All records below must be reproduced exactly, although any pictures they contain are to be omitted.

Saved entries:

=====

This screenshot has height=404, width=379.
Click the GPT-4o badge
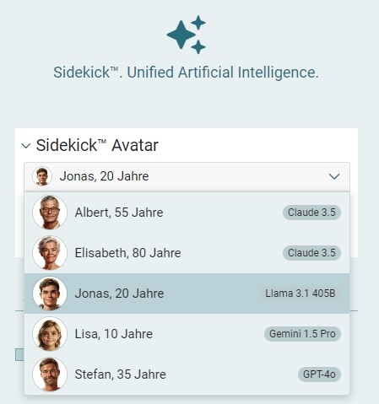pyautogui.click(x=319, y=374)
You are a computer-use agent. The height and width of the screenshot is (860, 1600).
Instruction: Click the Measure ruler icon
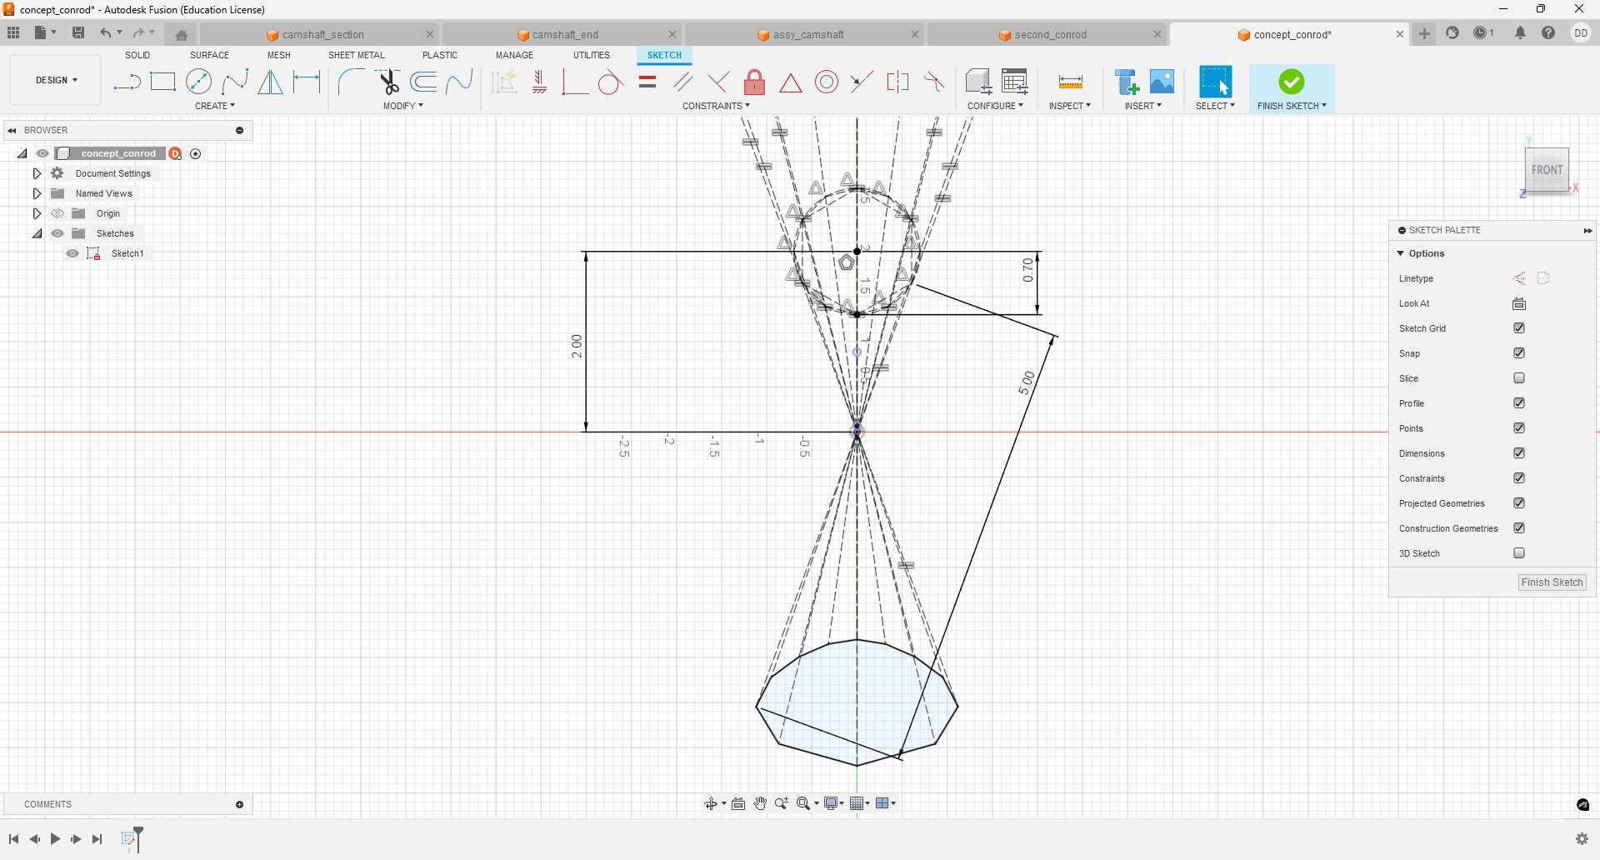[1070, 82]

=====

(Your solution):
This screenshot has height=404, width=379.
Click the GPT-4o badge
pyautogui.click(x=319, y=374)
You are a computer-use agent. The height and width of the screenshot is (860, 1600).
Instruction: Click the Measure ruler icon
[1070, 82]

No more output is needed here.